Bihar Human Rights Commission, taking suo motu cognisance, on Friday ordered a joint inquiry by the district magistrate and the superintendent of police into the electrocution of six children in the district village on Thursday.

The commission has directed the managing directors of the South Bihar Power Distribution Company and the Bihar Power Transmission Company to depute some senior officers to assist the probe team.

The inquiry would, among other things, cover the extent of administrative and criminal negligence that led to the electrocution. The commission also sought to know about the administrative and legal action initiated in the case.

Acting BHRC chairman Neel Mani said the district magistrate and the superintendent of police have been asked to submit their report before March 3.

For daily wager Mohammad Ishar, the father of nine-year-old Mohammad Ishlam Aslam, one of those killed, no compensation was good enough.

The Jamui district administration announced a payment of Rs 20,000 under social security and another Rs 1,500 from Kabir Antosthy Yojana, while the state electricity department would pay Rs 2 lakh.

“When Aslam was six months old, my wife died. I brought him up somehow along with my two other children in the hope that he would look after me when I grow old,” a weeping Ishar said.
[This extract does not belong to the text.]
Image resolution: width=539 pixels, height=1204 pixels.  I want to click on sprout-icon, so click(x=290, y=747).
Most of the families, which lost their children in the incident, were not ready to accept the compensation for the cost of their children’s lives.
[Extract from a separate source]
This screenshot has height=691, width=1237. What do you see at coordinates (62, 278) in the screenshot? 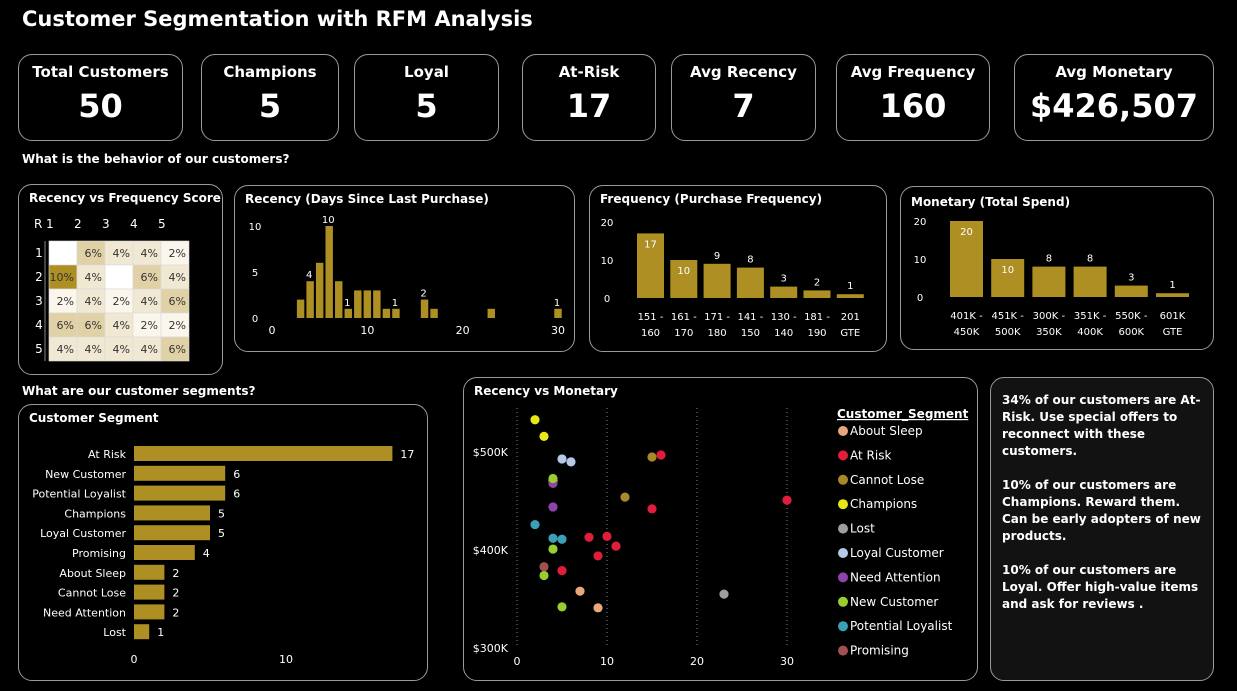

“It was the result of the negligence of the electricity department. Would they able to return the life of my daughter, Sanjana?” said Jubeda Khatun, mother of a victim.
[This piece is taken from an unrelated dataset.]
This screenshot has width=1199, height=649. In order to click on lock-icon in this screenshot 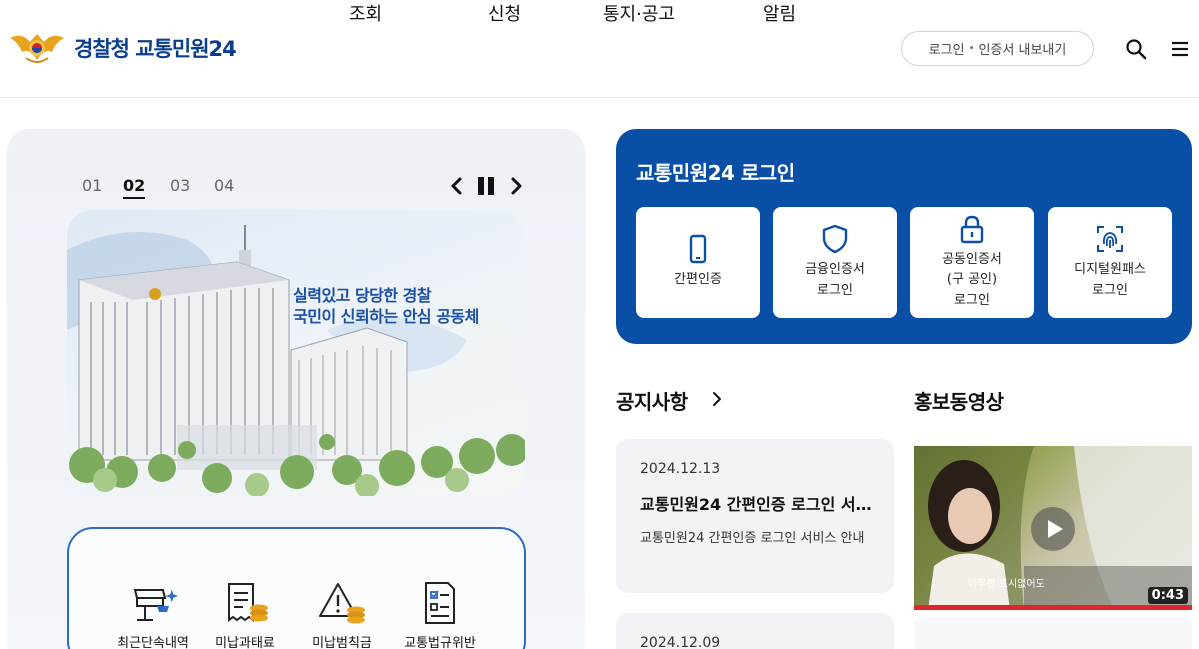, I will do `click(972, 230)`.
District magistrate Shashi Kant Tiwary formed a probe team under the leadership of additional district magistrate R.N. Choudhary. “After the team submits its report, we would decide the course of action,” Tiwary told The Telegraph. He urged South Bihar Power Distribution Company managing director Santosh Kumar Mall to provide Rs 2 lakh compensation to the families of each victim.

Sources said electricity reached Chandra under the Rajiv Gandhi Rural Electrification Mission in 2012. “Since then, snapping of overhead wires of the Chandra-Butbatiya-Thakurkura supply line has been a problem,” said Mohammad Jumman, a villager.

“The electricity poles are not concretised at the base, which often cause them to bend and force the overhead wires to snap. The electricity department has no monitoring system,” said Mohammad Aslam Ansari, a local leader.